The CDC mechanism can be used for Always On Availability Groups on SQL Server as CDC data is replicated to the replicas.
CDC codes
When the feature is enabled on a table, the change table named cdc.<captured_instance>_CT is automatically created in the tracked database. The table contains a row for each insert and delete on the source table, and two rows for each update. The first one is identical to the row before the update, and the second one to the row after the update. To query the table, use the cdc.fn_cdc_get_all_changes and cdc.fn_cdc_get_net_changes functions.
select * from [cdc].[Production_Products_CT]
Delete
Insert
Updated row before the change
Updated row after the change
Incremental load for inserts (no updates or deletes)
Initial data load
I have DB Salome on the client server. CDC is already enabled for database and the table. We have a look on one table called Production.Products, how to set up the incremental data load.
I have set this solution up for a SSIS packed. There are two cycles involved in this proces
Cycle 1: Initial load, Data Warehouse loading.
Cycle 2: Incremental load, Data Warehouse loading.
Of course, there are multiple other actions, transformations included in this process like DQS. I want to keep this very brief, so I am not going to any specific details.
CDC control task
On the top, we have CDC Control task. All these CDC control task will use a connection manager to the database where CDC is enabled. We will use it couple times, set it as a project level connection.
2: Choose Mark initial load start
3: Create a variable that hold CDC_State, click new and will be automatically created.
4: dbo.cdc_states, click new and this table will be automatically created. Go with default setting.

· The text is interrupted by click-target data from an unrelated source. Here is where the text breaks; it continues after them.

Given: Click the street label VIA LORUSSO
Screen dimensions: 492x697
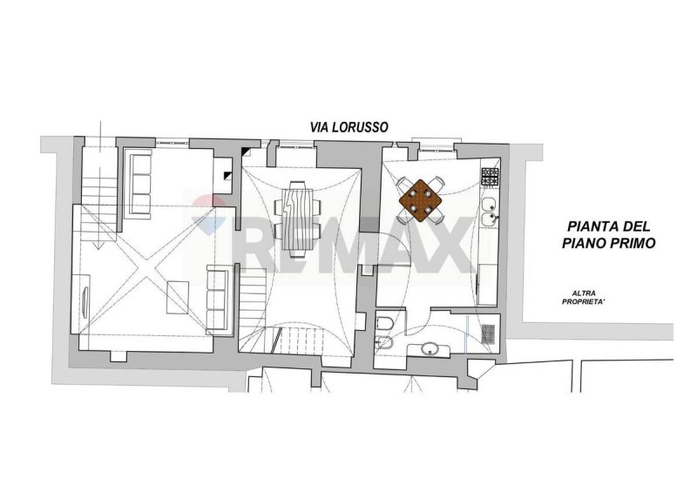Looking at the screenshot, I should point(348,127).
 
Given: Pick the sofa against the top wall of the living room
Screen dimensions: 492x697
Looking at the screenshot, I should point(139,183).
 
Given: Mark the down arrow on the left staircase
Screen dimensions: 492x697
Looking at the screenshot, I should point(101,139).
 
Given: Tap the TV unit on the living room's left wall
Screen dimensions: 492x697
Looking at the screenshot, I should point(85,301).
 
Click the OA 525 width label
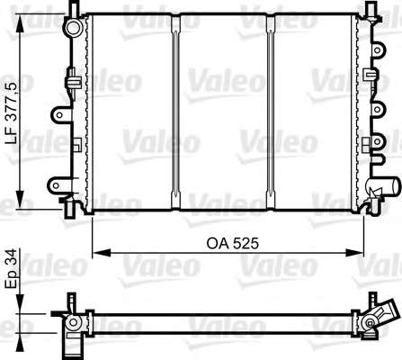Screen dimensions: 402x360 [x=232, y=244]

This table is used to maintain the state of the loading process. It is used to determine and maintain the processing range when using the CDC components in SSIS
5. State name: give it any name you like. That name will be displayed in the dbo.cdc_state table. You can call it "Batman"
Data Flow Task:
We are doing the initial data load from the source database. That is the DB where CDC is enabled. We must connect to it and get data into Staging Area or table for further processing. Destination in this case is OLE DB Destination and we are loading the data form Production.Products table into db. STG_Products.
CDC Control Task 1
In this step all the setting stays the same as in the CDC Control Task. The only difference is that now you must use Mart initial load end in the CDC control operation.

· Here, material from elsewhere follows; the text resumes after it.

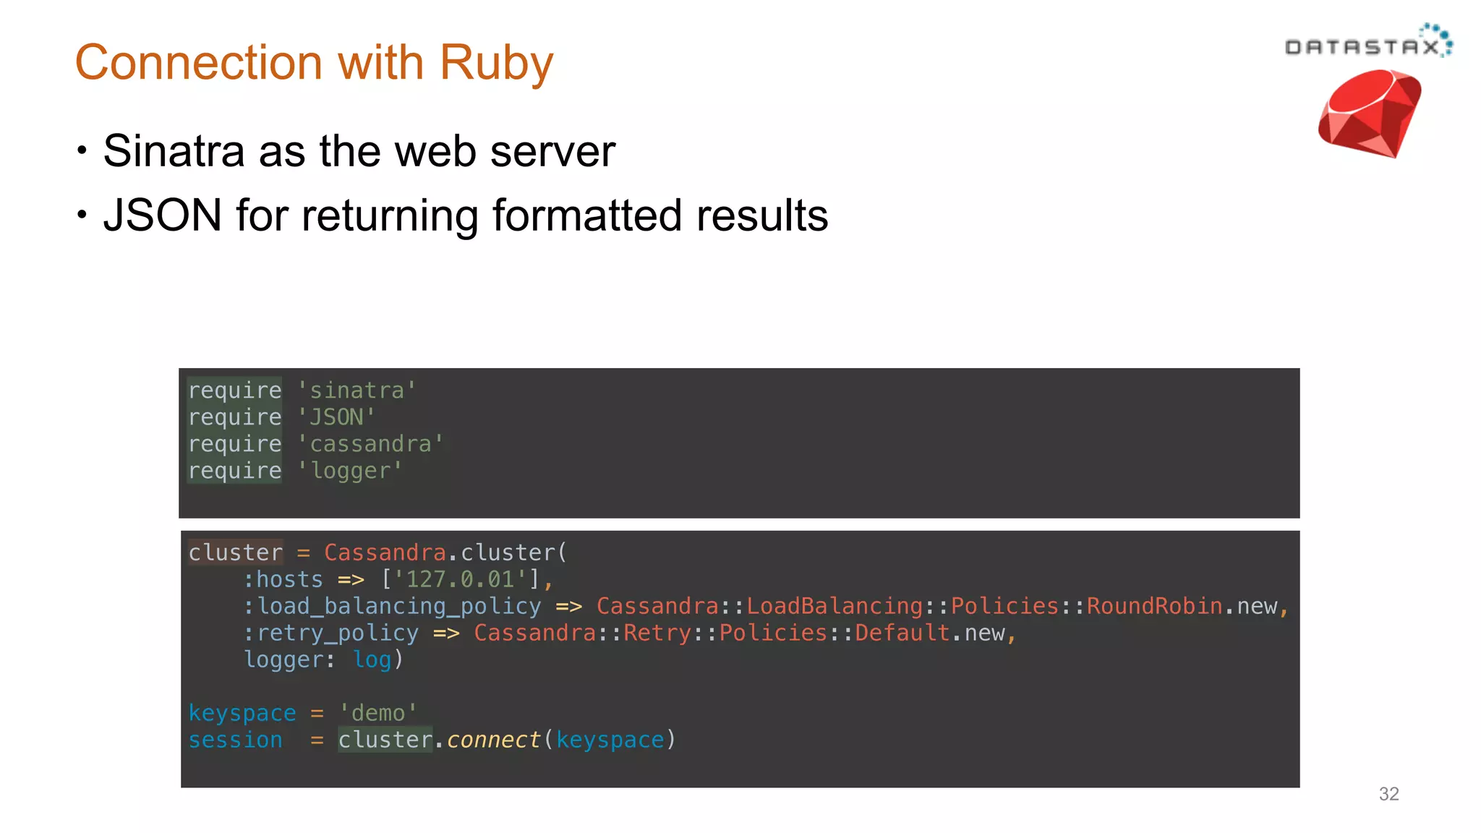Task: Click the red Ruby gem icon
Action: coord(1369,114)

And that was it. The Initial data load is set up, we can now load data from the source table into staging table and then from staging table into data warehouse. After the data are pulled off the staging table, staging table gets truncated, it's empty and ready for the incremental data load package. You can use Sequence Container task in case you have more Data Flows or more table to load.
2. Incremental data load
And again, we are using the same setting as in the beginning. The only change is that in the CDC control operation use Get Processing range. We must connect to to database, where CDC is enabled. We use the same variable and table for cdc state.
Data Flow task
CDC Source
The mission is to find CDC Source among other sources and drag it in. Define connection to the source DB (1) and table (2) where CDC is enabled. CDC processing mode contains more options. I want just Net changes because now I only care about inserts.
2. CDC Splitter
Has by default four available outputs. For this scenario I am using just Insert output. Delete output is for deleted rows from the source table and Update Output is for updated rows.
OLE DB Destination is my table in the staging area where I want to load data from source table for further processing. (dbo.STG_Products)
CDC Control Task 1
And again, I am using the same setting as for each other CDC Control Task in this entire project. The only thing that changes is CDC Control Operation: Mark processed range
CDC control operation:
Initial load: Mark initial load start, Mark initial load end
Incremental load: Get processing range, Mark processing range.
I won't be doing too much demonstration for this type of scenario. I have added one more record to the source table, going to run incremental load package and data warehouse loading then we can check the tables.
Incremental load for insert, update, delete
(SCD Type 1: overwriting the history for an attribute)
There is a table Customer.Customers on the source database with CDC enabled. I want to create a SSIS package using SQL server CDC feature to capture inserts, updates and deletes from this one table. All the records will go to the staging area and from there to data warehouse. Staging DB and DW DB are on the same server instance in diffrent databases.
Staging area contains 3 tables that will handle changes in Customer.Customers source table. (CDC_Splitter)
Stg_Customers - INSERTS
STG_UPDATE_Customers - UPDATES
STG_DELETE_Customers - DELETES
SSIS - Initial data loading
CDC Control Task : Mark initial load start
Connection Managers pointing to the source database Salome.
Data Flow Task
Initial load goes form Customer.Customers to dbo.STG_Customers. When this package executes it moves data from source to staging area.
CDC Control Task 1
CDC Control Task 1: Mark initial load end
SSIS - Initial data loading - Data Warehouse
Now we got data in the staging area, and we need to move them into DW.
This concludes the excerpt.